As the airdrop industry evolves, there is continuing interest in compact, lightweight, and cost-effective parafoils. Single surface parafoils are a natural fit for this need. These parafoils offer similar guidance and glide ratios to ram-air parafoils while using half the canopy material, reducing total canopy mass and simplifying construction. Like conventional ram-air parafoils, single surface parafoils are usually controlled via trailing edge deflection, which lacks direct glide slope control.
Earthly Dynamics has demonstrated glide slope control can reduce miss distances of aerial delivery systems by a factor of three by preventing overshoot on final approach using bleed-air actuation. To date, bleed-air actuation has only been demonstrated on ram-air parafoils, which have a large pressure differential between the stagnated, internal ram air, and the low pressure, upper surface. This pressure differential is the driving force for the venting of air through the bleed-air vents and the spoiling of lift on the upper surface. Single surface parafoils lack internal ram-air and therefore the efficacy of bleed air spoilers on single surface canopies has been relatively uncertain, until now.
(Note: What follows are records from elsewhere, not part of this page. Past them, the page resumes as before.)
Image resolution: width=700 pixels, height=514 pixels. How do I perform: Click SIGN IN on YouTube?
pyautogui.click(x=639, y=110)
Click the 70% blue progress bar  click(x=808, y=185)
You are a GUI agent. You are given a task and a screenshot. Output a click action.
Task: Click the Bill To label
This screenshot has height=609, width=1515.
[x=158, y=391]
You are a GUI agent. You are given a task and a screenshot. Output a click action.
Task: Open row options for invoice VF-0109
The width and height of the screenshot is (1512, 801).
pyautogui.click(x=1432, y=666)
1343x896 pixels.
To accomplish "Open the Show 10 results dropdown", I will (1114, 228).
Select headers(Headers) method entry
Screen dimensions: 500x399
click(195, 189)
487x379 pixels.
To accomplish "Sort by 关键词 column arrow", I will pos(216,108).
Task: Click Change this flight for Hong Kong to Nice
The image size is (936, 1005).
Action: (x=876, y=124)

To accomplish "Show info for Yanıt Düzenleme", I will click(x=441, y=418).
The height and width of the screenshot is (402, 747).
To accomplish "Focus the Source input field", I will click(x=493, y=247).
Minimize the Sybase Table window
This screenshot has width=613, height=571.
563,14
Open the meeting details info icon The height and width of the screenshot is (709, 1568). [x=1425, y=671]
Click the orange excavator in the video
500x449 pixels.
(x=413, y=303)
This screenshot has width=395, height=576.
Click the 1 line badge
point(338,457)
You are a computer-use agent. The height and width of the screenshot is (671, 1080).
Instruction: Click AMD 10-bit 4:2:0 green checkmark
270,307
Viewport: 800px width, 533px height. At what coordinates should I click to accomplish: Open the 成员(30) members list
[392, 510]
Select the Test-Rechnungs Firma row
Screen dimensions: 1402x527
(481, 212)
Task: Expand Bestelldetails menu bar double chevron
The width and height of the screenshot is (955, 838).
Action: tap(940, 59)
Earthly Dynamics demonstrated the efficacy of bleed air actuation on single surface parafoils. By varying the span-wise and chord-wise locations of bleed-air vents on a single surface paragliding-style canopy and measuring the steady flight characteristics, the control authority of the spoilers is mapped. Preliminary results demonstrate that bleed-air spoilers are indeed an effective glide slope control strategy for these canopies by achieving glide slope reductions of 58%, on par with bleed-air control of ram-air canopies.